On Thu, Feb 26, 2026 at 06:21:28PM -0700, Keith Busch wrote:
> On Tue, Feb 10, 2026 at 11:39:55AM -0800, Zhiping Zhang wrote:
> > +static void get_tph_mr_dmabuf(struct mlx5_ib_dev *dev, int fd, u16
> > *st_index,
> > + u8 *ph)
> > +{
> > + int ret;
> > + struct dma_buf *dmabuf;
> > +
> > + dmabuf = dma_buf_get(fd);
> > + if (IS_ERR(dmabuf))
> > + return;
> > +
> > + if (!dif there's any implication mabuf->ops->get_tph)
> > + goto end_dbuf_put;
> > +
> > + ret = dmabuf->ops->get_tph(dmabuf, st_index, ph);
>
> You defined the "get_tph" function to take a pointer to a raw steering
> tag value, but you're passing in the steering index to it's table.
Yeah that's weird, there should be one TPH for a DMABUF, not many.
> But in general, since you're letting the user put whatever they want in
> the vfio private area, should there be some validation that it's in the
> valid range? I'm also not quite sure how user space comes to know what
> steering tag to use, or what harm might happen if the wrong one is used.
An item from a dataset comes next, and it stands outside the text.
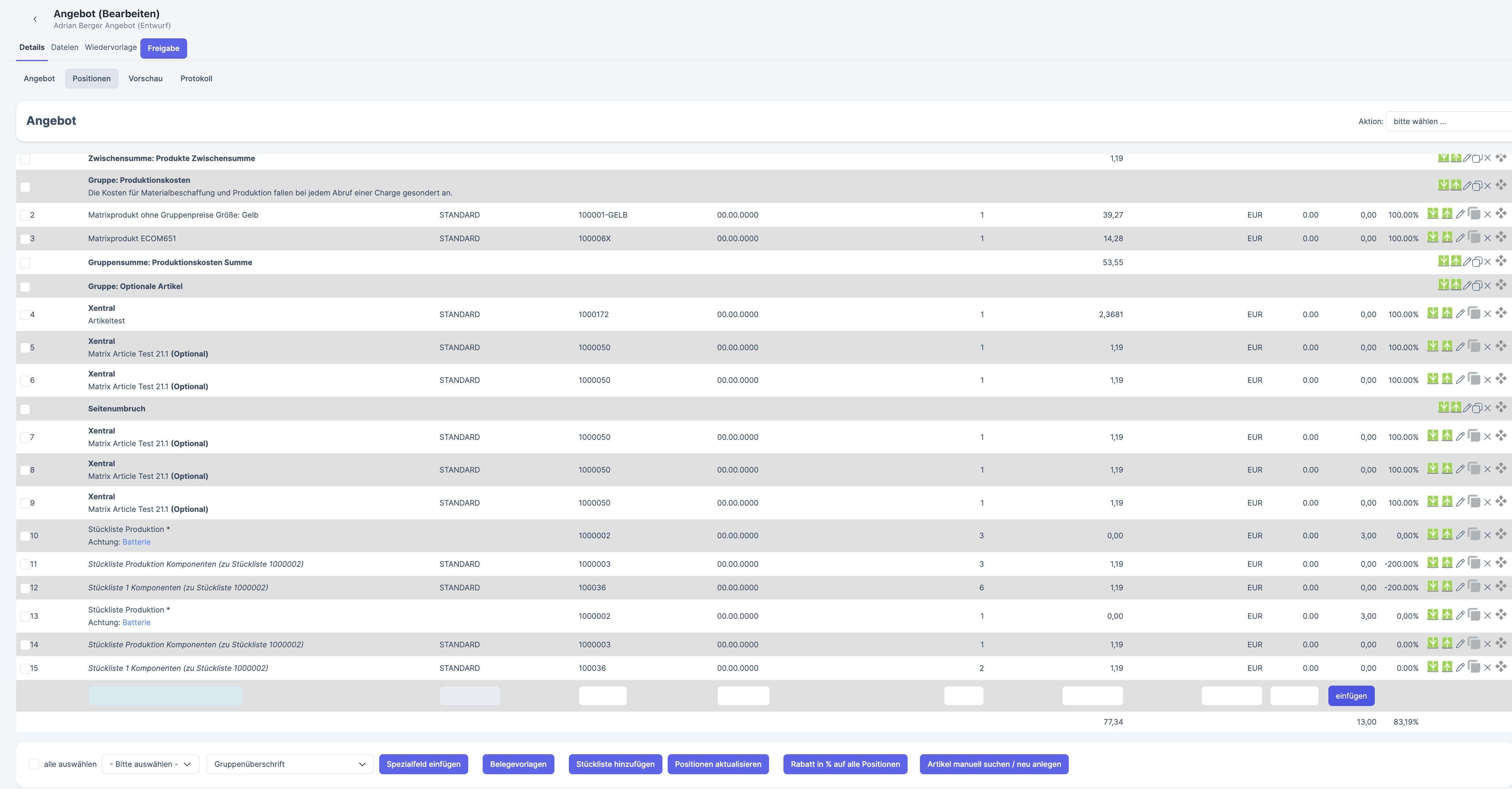Click the highlighted article name input field
The height and width of the screenshot is (789, 1512).
point(165,696)
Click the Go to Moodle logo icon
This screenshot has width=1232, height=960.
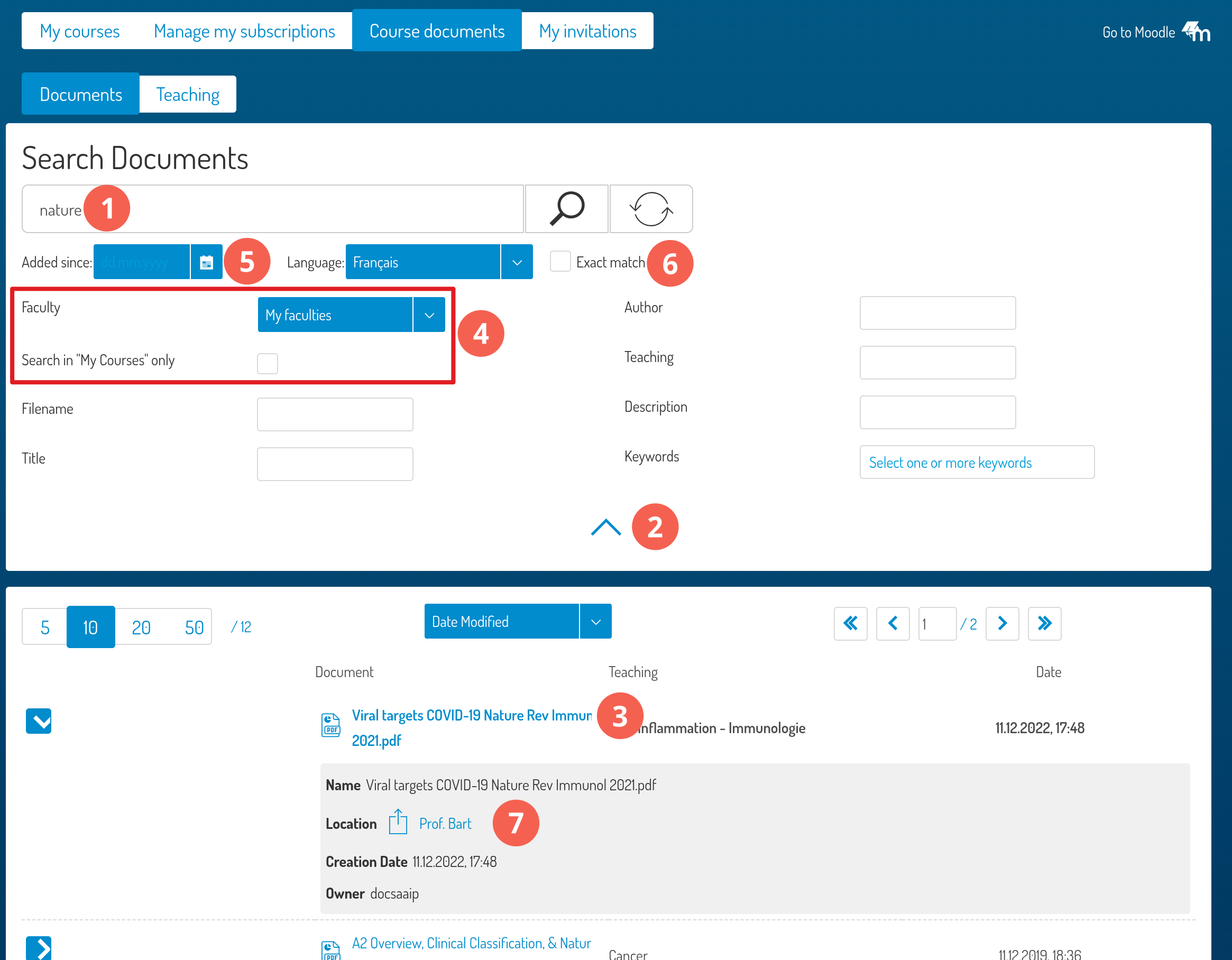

If the device is VFIO compatible then it needs to ensure that whatever
it does with its steering tags fit the security model of VFIO. You
can't harm the device - you can't reach outside the VFIO sandbox (eg
into another VF or something) and so on.
Under these conditions the kernel doesn't care what TPH is used, just
let userspace specify the raw bits on the wire.